昔話をしよう。
と、今から昔話をすることに意味があるのかと問われると、俺はどうにも返事に困る。その昔話は聞き手にとって聞いてよかったと思える話ではとてもないし、反面教師の一面すら持ち合わせているか怪しいからだ。ならば必然、意義は聞き手ではなく語り部である俺の方にあることになるが、実はそうでもないのが現実である。俺がこの昔話をするにあたって得るものといったら、自分と自分を取り巻く友人にまつわる暴露話をした後の、得も言われぬ羞恥心だけさ。

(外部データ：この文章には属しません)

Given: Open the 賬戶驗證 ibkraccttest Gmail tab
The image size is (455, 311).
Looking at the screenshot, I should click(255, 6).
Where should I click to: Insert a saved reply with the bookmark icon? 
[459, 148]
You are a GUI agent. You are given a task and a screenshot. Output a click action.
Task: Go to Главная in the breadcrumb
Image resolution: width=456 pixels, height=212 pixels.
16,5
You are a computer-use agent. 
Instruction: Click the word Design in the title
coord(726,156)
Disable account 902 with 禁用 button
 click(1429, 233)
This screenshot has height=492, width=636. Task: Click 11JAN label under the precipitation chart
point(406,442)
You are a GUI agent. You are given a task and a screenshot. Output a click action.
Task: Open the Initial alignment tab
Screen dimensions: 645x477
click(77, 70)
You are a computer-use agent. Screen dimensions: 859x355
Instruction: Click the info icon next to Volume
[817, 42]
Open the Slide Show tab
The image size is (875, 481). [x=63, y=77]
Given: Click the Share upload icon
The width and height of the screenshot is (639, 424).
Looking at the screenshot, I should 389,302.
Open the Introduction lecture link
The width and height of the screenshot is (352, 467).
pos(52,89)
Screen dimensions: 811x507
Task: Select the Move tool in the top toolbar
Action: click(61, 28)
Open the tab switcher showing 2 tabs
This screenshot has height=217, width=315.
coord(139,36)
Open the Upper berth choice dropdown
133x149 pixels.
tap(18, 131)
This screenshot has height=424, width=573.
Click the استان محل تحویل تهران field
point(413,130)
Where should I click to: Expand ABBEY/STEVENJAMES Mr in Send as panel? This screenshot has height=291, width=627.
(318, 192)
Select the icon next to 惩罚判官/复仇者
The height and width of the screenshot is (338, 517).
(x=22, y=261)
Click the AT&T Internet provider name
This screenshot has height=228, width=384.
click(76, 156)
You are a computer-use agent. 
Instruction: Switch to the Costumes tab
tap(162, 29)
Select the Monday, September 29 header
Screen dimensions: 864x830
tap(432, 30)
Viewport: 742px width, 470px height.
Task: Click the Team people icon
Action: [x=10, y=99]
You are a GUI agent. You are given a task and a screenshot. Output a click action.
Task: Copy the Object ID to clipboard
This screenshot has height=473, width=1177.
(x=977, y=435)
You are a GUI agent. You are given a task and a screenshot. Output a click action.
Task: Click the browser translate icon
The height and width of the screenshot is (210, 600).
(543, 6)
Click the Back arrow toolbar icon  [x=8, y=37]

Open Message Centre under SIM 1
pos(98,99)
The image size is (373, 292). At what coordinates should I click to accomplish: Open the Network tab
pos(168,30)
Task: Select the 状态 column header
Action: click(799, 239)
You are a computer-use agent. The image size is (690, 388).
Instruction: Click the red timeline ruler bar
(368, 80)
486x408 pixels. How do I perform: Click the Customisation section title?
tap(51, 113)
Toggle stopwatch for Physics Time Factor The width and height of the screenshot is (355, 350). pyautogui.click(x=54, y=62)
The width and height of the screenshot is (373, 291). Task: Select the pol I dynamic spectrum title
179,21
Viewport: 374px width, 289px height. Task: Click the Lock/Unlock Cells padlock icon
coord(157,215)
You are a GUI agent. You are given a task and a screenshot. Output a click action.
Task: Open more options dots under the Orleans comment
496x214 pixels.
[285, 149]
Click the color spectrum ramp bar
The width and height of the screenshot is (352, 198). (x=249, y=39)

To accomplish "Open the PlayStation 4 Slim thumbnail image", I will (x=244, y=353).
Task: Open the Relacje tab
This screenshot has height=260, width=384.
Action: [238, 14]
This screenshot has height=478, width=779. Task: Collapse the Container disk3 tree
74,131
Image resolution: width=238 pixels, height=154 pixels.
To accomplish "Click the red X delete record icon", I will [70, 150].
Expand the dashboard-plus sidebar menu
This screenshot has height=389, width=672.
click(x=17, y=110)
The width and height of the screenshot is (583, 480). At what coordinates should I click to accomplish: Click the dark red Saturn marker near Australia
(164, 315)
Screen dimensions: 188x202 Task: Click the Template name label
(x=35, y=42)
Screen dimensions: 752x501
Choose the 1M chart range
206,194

そんな感じで、人間のすることには大抵意味なんかないんじゃないかというのが俺の持論だ。意味と同じく、目的や結論があることも少ないように思う。俺の好きな小説家某氏の言葉に「『ふうん。それであなたは一体何でそれをしたいわけ?』とか、目的の目的を訊かれたりすると、人間はえてして沈黙しがちです。」というのがあったが、何だよ意味わかんねぇと深読みした後で単純になってもう一度読んでみた時、無条件に心に響くものがある。
手段や行動、言動には、必ず、意味や目的、ないし結論が纏いつく。
が、その意味や目的そして結論に、意味や目的加えて結論があるかといえば、実際そんなことはなかったりする訳だ。
……哲学っぽい話になっちゃったな。
申し訳ない。話をやたら難しい方へ持っていこうとするのは俺の悪い癖だ。今のは他愛ない戯言みたいなものである。狐につままれたと思って、忘れて欲しい。
だから、これから俺がする目的と結論と意味と理由の物語に、目的と結論と意味と理由はない。
価値などあろうはずもなく。
でも、咲く意味やその目的を考えずとも、咲き誇る花は無条件に綺麗だと思うだろう?
花屋に行って花でも眺める気分で、特に構えたりせず、この話を聞いて欲しいと思う。